The bananas show that is t h e w h i s p e r s taught us two things tonight: First, that Drill possessed Cassandra, the president’s daughter, and had her transmit a signal via a bloodcurdling banshee scream in the middle of the White House during a live press conference. And second, that in the real world, the MVP of this bonkers series isn’t any of the adults: It’s Kylie Rogers, who plays Minx. Just look at everything she has to do in this penultimate episode: She’s scared, she’s devilish, and she’s able to make you question your own assumptions about Drill’s identity. (Halfway through tonight’s episode, I was ready to dismiss my conclusions last week that Drill hadn’t possessed Minx, and that’s all because of Rogers’ performance. I doubt I was the only one.)
After all, “Traveller in the Dark” focused most of its attention on Minx and Wes by bookending the Drill-running-amok action with two heartfelt flashbacks. The first showed a young—rather, slightly younger—Minx crying for her father after a bad dream, and Wes teaching her “Twinkle Twinkle Little Star” to remind her she’s safe. The scene’s super-cute and super-effective, considering the next shot shows Wes scrambling to protect his daughter from Frommer and the president. Both are convinced Minx is Drill, because those children who pointed at Minx in the last episode can’t all be lying, right? Minx has to be Drill-as-Minx, right?
Wes isn’t sure, so he predictably goes to Claire for help. (Adults: predictable 12 episodes in. Aliens: not so much.) She tries to interview Minx (who’s now strapped to a cot in a dingy cell), but Minx refuses to prove she’s not Drill because she realizes that no matter what she does, she’ll still look suspicious after having worked with Drill for so long. Claire then tries Henry, who says Minx definitely grabbed Cassandra, and Silas, who says he saw Minx kill Dr. Benavidez. With a sample size of three, Claire is ready to confirm Drill’s possession of Minx. She, along with Wes and Frommer, revisit the activity log on Dr. Benavidez’s laptop and find that a note the doctor had been working on was erased shortly after her death. The modified file is about Minx (real name: Millicent, because Lena and Wes just gave up on modern baby names), so the adults are convinced this is proof of Drill-as-Minx covering his tracks. The revelation leaves Wes reeling… while Claire stares at a mirror.
Of course, Wes isn’t finished. He visits Minx himself and talks to her about not being afraid. It would be another adorable scene between them if it weren’t for the fact that he’s testing her to see if she remembers the words to “Twinkle Twinkle Little Star”—and she, being one smart Millicent Lawrence, knows exactly what he’s trying to do. “I can’t think of the words right now, my brain’s fuzzy,” she pleads. “You’re my dad. You’re supposed to believe me.” Instead of thinking about how his daughter could be under a ton of pressure and can’t recall the words to a poem she learned as a little girl, Wes leaves Minx alone in her cell.
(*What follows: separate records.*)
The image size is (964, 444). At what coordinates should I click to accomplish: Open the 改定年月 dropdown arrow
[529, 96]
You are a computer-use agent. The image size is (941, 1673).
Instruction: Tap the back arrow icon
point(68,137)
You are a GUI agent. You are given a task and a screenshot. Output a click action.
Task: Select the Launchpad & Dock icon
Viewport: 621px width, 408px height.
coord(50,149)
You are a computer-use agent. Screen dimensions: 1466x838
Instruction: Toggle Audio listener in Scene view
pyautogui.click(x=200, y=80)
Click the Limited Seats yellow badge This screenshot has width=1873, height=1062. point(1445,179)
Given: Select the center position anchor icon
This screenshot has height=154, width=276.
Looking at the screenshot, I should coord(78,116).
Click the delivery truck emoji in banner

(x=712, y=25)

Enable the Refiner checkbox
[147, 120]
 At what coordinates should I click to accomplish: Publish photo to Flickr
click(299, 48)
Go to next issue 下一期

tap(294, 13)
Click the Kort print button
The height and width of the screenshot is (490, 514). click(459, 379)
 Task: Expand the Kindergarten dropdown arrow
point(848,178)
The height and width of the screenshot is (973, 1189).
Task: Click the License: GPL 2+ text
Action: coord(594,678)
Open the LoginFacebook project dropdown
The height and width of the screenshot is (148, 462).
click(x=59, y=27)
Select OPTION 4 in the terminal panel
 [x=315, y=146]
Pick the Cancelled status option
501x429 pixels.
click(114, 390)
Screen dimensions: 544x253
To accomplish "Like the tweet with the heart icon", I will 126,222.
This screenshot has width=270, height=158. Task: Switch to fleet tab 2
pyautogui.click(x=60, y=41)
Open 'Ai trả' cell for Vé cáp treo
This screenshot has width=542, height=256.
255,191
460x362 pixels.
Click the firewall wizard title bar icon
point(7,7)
Without anyone on her side, Minx tries to reach out to a friend (a Drill-like move…) and calls out to Henry through the wall. (Does this mean she heard his conversation with Claire earlier? Are all of the kids in individual cells? What is the setup of this site in the first place?) She tries to have Henry tell Claire she’s not Drill, but Henry can’t do anything. Instead, Wes is the one trying a final time—he takes Claire aside to beg for Minx’s life again and again, just as army trucks drive into the compound, carrying… what?
Frommer knows the answer. He tells the president they can finally use “the weapon” to destroy Drill by destroying Minx. All they have to do is get Minx ready. Inside, Minx gets strapped down, and Frommer heartlessly directs the soldiers to ready the weapon.